• **Instruction**: Copy the items from the line containing "You are a GUI" down to the line containing "point(526,36)", switching "Trading" to "Markets" and leaving everything else unchanged.

• **Records for this exercise**:
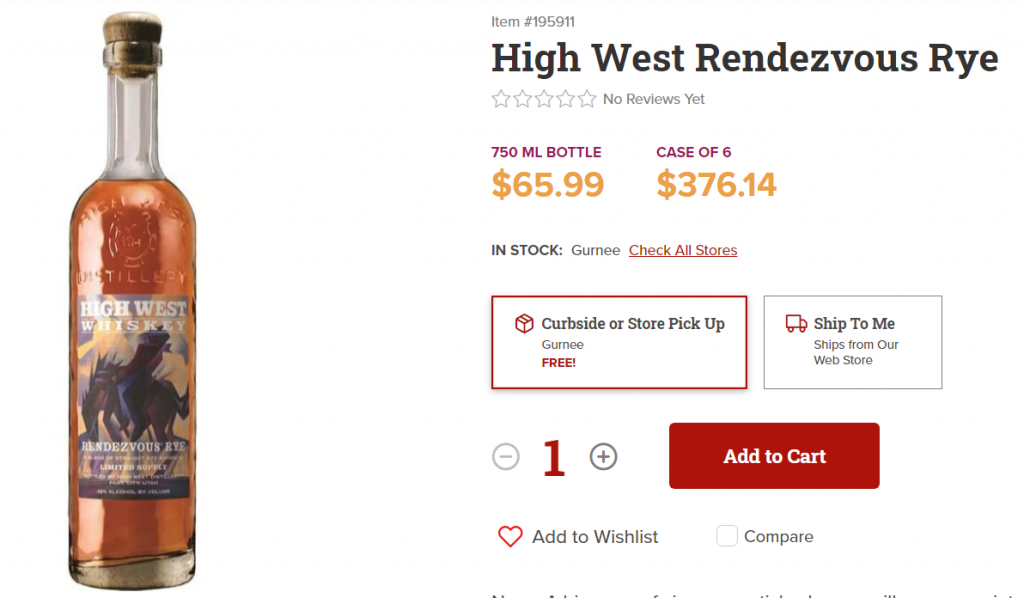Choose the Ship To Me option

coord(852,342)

==

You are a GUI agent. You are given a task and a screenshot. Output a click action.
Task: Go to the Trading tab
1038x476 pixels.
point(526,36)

• **Task answer**:
You are a GUI agent. You are given a task and a screenshot. Output a click action.
Task: Go to the Markets tab
1038x476 pixels.
point(526,36)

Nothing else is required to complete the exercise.